In an exemplary embodiment, trainees next pass through a series of wall studs 130 as they transition from the lower left side to the lower right side of the simulator 100. At least a portion of these wall studs may be concealed by dry wall or mortar board 106 that must be demolished before continued traverse along the navigable path. A top plate of the wall studs 130 is mounted on the underside of the structural framework that divides the trailer vertically in half. The exemplary wall studs 130 are connected to a sole plate, and are positioned on 16 inch centers, which replicates typical mounting distances between wall studs according to most building codes. This narrow width between wall studs 130 requires the majority of trainees to remove their air packs and feed their air packs through the wall studs 130 before re-donning and proceeding along the navigable path. Optionally, the dry wall or mortar board may contain at least one light switch and an least one electrical outlet. Although the electrical socket is not live, trainees must first test the electrical socket and safely remove it before continuing traverse of the navigable path.

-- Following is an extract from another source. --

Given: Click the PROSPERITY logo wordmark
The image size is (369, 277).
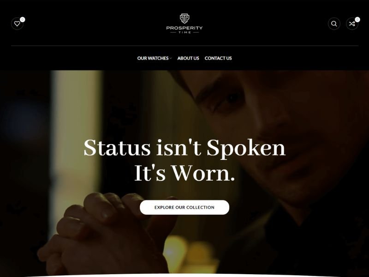Looking at the screenshot, I should [x=185, y=28].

Referring now to FIG. 2 and FIG. 3, in an exemplary embodiment, trainees next encounter a web of rope entanglements 154 that simulate a collapsed drop-ceiling. In office buildings for example, drop-ceilings typically rest on a framework of suspended thin metal wire. Drop-ceiling panels typically conceal large quantities of electrical wiring and loops of computer network cable. After a structural collapse, these masses of electrical wire and computer cable often hamper rescue operations as they easily snare the air-packs and other equipment of the emergency personnel. The rope entanglements located in the navigable path are configured to simulate this scenario. In the exemplary embodiment, a first loop is connected to a top plate and sole plate such that it contains several swales. A second loop of rope is similarly configured but is positioned such that the swales are perpendicular to the first loop. The ropes are typically comprised of a material having a high-tensile strength, but that can be cut without use of specialized tools or otherwise secured, to allow passage through the entanglements without impediment. In an alternate configuration, ropes are connected to the top plate only and hang down in large swales.
In an alternate exemplary embodiment, the web of entanglements 154 can be removed through a side door, and replaced by a mortar-based or pre-poured concrete wall 134. The concrete or mortar-based wall 134 obstructs a majority of the navigable path and is configured such that at least a majority of the wall must be substantially breached before continued traverse. Trainees use a jackhammer or similar tool to demolish the obstruction.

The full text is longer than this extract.